In order to be able to reliably guarantee continuous service to customers and other stakeholders in line with their needs, Energie AG has maintained a comprehensive, Group-wide information security management system for a number of years. Especially in the age of digitalisation and cyber-attacks, detecting and countering risks and attacks of this nature is of great importance. A risk-based assessment is made on the basis of a group-wide analysis of the impact on the process landscape (business impact analysis). It is carried out using the newly established governance risk compliance (GRC) system and forms the starting point for the subsequent risk assessment, in which Energie AG periodically and systematically analyses and evaluates threats to its information security, decides its stance on any risks and takes effective steps to control and reduce these risks.
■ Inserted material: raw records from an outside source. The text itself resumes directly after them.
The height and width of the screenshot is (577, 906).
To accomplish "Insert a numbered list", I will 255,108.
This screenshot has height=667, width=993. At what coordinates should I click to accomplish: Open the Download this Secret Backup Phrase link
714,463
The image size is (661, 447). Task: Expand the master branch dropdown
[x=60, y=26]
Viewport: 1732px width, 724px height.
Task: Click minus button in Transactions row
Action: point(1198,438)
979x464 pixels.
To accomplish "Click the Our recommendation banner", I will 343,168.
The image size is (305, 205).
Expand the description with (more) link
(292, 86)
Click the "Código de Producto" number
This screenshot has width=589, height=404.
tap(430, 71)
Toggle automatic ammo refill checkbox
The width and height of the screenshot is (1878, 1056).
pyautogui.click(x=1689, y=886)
The cyber risk and fidelity insurance taken out in fiscal year 2018/2019 has been updated and forms part of the information security management risk assessment 2022/2023. Key areas of activity have an information security management system (ISMS) and are certified under ISO 27001:2013 and reviewed regularly. A supervisory audit pursuant to ISO 27001:2013 was carried out in the 2022/2023 fiscal year in the department for Group IT Services of the Business Services GmbH. The requirements stemming from the Austrian Network and Information System Security Act (Netz- und Informationssystemsicherheitsgesetz; NISG), which aim to ensure a high degree of security for networks and information systems, were gradually implemented in the relevant areas in a timely manner. The Group-wide awareness campaign “Schlaufuchs” regularly informs users about the risks and dangers related to information security and offers yearly (electronic) training programmes. As part of a Group assessment and governance project, the requirements of the successor regulations to the NISG (NIS 2) are analysed and processed by the responsible units in a structured manner. In this, Energie AG benefits from the high degree of maturity of the various Group companies.

In addition, Energie AG has taken a large number of steps to establish and maintain an adequate level of security. However, even the most strenuous effort cannot guarantee absolute security when it comes to modern technology in the area of information and communication technology, meaning that there is always a certain residual risk. As a result, Energie AG has an emergency and crisis management system in place, enabling it to safely restore orderly operation and customer supply as quickly as possible in the event of a failure.